OBJECTIF DE L'EXERCICE —
Citez intégralement, sans rien modifier, le texte ci-dessous sur l'attaque iranienne envisagée puis annulée contre l'Ukraine.

++++ TEXTE PROPOSÉ

L’attaque iranienne envisagée contre l’Ukraine aurait finalement été annulée après un échange entre les autorités des deux pays. Le responsable iranien Mohsen Rezaei affirme que trois cibles ukrainiennes avaient été retenues en représailles à une attaque menée contre un navire iranien en mer Caspienne. Cette version n’a toutefois pas été confirmée indépendamment.
Un projet de représailles après l’attaque d’un navire
La tension est montée d’un cran le 25 juillet, après l’explosion à bord d’un navire commercial iranien en mer Caspienne. Selon le ministère iranien des Affaires étrangères, l’incident a fait un mort et un blessé parmi l’équipage. Téhéran avait alors dénoncé une attaque ukrainienne et convoqué le chargé d’affaires de Kiev.
Quelques jours plus tard, Mohsen Rezaei a affirmé que l’Iran avait envisagé une riposte militaire. « Nous étions prêts à attaquer trois cibles en Ukraine », a-t-il déclaré. Le projet aurait cependant été abandonné après les explications données par Kiev.
Le 28 juillet, le ministre ukrainien des Affaires étrangères, Andrii Sybiha, s’est entretenu avec son homologue iranien Abbas Araghchi. Selon des sources concordantes, Sybiha lui a assuré que l’attaque contre le navire n’était pas intentionnelle et que l’Ukraine ne cherchait pas l’escalade. Araghchi a confirmé cet échange, tout en exigeant une compensation pour les pertes subies. Cette version est légèrement différente de celle évoquant des « excuses » : les informations disponibles parlent surtout d’une reconnaissance du caractère involontaire de l’attaque.

++++++++
++++ ENTRÉES FOURNIES

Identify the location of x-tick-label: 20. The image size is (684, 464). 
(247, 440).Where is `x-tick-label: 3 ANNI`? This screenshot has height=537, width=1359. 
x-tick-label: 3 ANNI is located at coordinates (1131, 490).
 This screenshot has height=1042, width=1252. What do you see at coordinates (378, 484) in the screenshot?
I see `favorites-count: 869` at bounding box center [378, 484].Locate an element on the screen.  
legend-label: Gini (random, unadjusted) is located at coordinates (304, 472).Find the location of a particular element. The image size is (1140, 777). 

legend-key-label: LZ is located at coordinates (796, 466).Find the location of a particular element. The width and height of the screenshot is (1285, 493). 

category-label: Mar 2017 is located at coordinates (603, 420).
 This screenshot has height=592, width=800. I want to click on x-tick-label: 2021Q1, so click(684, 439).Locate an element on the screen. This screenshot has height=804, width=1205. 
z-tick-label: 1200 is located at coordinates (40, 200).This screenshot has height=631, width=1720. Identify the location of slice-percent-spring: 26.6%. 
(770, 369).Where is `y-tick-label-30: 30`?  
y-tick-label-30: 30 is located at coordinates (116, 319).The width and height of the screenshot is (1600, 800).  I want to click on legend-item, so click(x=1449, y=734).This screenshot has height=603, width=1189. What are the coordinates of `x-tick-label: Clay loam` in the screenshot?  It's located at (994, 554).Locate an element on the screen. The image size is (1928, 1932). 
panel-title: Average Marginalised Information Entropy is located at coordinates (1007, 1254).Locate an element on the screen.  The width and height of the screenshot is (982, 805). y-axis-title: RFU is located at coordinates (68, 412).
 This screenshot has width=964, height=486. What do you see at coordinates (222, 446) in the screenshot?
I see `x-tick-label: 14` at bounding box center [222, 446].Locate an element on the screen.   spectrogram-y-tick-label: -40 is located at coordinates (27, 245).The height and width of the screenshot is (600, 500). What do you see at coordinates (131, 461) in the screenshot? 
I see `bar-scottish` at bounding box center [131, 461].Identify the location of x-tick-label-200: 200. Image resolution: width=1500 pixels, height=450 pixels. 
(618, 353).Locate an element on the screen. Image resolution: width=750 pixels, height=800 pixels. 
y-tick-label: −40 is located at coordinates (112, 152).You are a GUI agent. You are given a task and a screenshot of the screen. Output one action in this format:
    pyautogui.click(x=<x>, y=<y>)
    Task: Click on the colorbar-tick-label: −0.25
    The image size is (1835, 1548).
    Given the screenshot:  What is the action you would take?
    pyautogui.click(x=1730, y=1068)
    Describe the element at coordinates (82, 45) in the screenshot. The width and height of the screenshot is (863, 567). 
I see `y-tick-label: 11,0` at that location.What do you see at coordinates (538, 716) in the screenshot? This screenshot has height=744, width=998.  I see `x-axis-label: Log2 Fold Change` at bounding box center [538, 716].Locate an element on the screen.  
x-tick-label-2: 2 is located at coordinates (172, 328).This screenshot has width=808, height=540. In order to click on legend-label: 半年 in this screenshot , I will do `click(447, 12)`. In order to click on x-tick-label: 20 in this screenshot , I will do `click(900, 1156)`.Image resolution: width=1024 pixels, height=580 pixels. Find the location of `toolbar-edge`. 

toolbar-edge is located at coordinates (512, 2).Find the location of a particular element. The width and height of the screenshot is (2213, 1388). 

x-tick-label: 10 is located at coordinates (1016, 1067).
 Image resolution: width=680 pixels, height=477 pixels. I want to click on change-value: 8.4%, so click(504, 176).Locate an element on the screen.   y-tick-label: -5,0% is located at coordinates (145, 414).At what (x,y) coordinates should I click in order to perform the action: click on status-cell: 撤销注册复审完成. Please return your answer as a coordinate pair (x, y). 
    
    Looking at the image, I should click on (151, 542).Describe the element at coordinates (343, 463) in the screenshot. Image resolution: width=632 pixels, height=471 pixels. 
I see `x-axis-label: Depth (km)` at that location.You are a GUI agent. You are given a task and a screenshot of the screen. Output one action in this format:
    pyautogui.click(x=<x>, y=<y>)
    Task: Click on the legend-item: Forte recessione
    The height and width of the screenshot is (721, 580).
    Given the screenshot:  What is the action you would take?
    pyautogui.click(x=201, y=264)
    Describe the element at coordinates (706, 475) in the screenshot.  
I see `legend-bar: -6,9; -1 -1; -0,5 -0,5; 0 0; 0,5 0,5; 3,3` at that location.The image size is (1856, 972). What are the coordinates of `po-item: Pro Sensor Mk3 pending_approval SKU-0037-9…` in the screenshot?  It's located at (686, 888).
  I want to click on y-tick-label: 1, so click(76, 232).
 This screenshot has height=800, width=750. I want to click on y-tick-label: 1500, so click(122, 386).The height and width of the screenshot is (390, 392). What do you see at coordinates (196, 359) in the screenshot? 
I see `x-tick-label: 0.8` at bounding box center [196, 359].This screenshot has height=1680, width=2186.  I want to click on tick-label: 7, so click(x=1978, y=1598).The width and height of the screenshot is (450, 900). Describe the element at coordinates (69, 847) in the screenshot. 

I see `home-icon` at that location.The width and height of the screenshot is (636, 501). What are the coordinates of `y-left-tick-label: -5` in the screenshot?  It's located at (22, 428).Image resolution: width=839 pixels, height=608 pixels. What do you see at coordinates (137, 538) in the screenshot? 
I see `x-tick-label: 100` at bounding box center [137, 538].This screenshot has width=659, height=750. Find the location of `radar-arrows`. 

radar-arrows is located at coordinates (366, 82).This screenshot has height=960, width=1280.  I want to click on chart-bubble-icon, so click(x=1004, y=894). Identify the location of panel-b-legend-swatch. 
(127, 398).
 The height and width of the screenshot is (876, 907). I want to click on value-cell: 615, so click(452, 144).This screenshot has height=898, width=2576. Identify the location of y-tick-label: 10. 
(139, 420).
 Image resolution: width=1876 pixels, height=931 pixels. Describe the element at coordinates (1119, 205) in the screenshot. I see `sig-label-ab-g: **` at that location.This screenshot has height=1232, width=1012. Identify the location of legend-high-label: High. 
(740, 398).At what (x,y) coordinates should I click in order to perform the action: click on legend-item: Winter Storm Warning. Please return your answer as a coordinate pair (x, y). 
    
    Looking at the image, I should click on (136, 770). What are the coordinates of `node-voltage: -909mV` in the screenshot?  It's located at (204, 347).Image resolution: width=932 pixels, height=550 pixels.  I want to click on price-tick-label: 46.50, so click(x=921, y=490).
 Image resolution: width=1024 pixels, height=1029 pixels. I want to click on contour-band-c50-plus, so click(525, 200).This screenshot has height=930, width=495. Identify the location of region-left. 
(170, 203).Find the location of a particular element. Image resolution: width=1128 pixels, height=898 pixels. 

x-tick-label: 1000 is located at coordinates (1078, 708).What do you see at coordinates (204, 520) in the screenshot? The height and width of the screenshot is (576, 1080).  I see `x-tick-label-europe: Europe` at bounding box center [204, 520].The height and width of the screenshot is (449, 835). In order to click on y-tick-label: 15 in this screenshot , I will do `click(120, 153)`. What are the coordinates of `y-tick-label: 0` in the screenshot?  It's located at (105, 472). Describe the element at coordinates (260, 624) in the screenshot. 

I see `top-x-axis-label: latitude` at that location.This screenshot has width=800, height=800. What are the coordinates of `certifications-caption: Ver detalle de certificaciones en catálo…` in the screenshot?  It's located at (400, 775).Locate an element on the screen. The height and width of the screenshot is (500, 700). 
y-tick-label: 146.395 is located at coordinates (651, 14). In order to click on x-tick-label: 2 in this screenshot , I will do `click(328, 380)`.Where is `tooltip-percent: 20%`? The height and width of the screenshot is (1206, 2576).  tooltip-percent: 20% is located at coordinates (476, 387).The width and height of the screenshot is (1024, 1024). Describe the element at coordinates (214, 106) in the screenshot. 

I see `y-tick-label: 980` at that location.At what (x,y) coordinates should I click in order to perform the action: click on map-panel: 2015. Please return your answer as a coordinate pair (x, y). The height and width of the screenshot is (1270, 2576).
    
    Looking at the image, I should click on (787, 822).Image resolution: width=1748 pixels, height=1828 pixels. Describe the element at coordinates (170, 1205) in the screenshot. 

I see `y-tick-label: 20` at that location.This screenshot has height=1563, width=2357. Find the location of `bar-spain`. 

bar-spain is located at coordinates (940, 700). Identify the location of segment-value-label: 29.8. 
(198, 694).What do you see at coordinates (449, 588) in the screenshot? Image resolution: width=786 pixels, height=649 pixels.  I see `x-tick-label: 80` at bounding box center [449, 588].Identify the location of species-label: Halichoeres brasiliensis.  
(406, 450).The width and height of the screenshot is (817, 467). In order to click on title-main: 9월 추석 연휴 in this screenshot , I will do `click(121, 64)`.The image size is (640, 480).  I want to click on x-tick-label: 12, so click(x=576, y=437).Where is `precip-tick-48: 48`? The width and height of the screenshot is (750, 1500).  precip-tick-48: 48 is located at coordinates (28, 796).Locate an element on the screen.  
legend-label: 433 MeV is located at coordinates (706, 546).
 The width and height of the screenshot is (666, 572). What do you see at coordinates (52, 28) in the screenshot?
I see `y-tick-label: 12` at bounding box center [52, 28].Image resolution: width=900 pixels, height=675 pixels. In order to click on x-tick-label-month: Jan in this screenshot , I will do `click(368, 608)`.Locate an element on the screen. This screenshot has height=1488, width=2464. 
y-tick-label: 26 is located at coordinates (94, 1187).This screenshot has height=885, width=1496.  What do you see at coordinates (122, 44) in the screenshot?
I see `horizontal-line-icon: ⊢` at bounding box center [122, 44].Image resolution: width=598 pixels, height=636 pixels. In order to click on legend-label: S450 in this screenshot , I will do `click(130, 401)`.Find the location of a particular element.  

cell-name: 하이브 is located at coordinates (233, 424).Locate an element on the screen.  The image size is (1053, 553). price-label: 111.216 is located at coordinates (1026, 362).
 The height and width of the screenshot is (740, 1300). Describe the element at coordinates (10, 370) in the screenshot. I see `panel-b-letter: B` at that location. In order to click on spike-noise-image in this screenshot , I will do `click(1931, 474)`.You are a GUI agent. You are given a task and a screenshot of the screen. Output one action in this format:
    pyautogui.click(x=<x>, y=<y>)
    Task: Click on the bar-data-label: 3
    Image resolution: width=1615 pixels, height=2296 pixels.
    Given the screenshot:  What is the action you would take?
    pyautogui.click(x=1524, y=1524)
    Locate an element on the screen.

++++++++

CORRIGÉ DE L'EXERCICE —
L’attaque iranienne envisagée contre l’Ukraine aurait finalement été annulée après un échange entre les autorités des deux pays. Le responsable iranien Mohsen Rezaei affirme que trois cibles ukrainiennes avaient été retenues en représailles à une attaque menée contre un navire iranien en mer Caspienne. Cette version n’a toutefois pas été confirmée indépendamment.
Un projet de représailles après l’attaque d’un navire
La tension est montée d’un cran le 25 juillet, après l’explosion à bord d’un navire commercial iranien en mer Caspienne. Selon le ministère iranien des Affaires étrangères, l’incident a fait un mort et un blessé parmi l’équipage. Téhéran avait alors dénoncé une attaque ukrainienne et convoqué le chargé d’affaires de Kiev.
Quelques jours plus tard, Mohsen Rezaei a affirmé que l’Iran avait envisagé une riposte militaire. « Nous étions prêts à attaquer trois cibles en Ukraine », a-t-il déclaré. Le projet aurait cependant été abandonné après les explications données par Kiev.
Le 28 juillet, le ministre ukrainien des Affaires étrangères, Andrii Sybiha, s’est entretenu avec son homologue iranien Abbas Araghchi. Selon des sources concordantes, Sybiha lui a assuré que l’attaque contre le navire n’était pas intentionnelle et que l’Ukraine ne cherchait pas l’escalade. Araghchi a confirmé cet échange, tout en exigeant une compensation pour les pertes subies. Cette version est légèrement différente de celle évoquant des « excuses » : les informations disponibles parlent surtout d’une reconnaissance du caractère involontaire de l’attaque.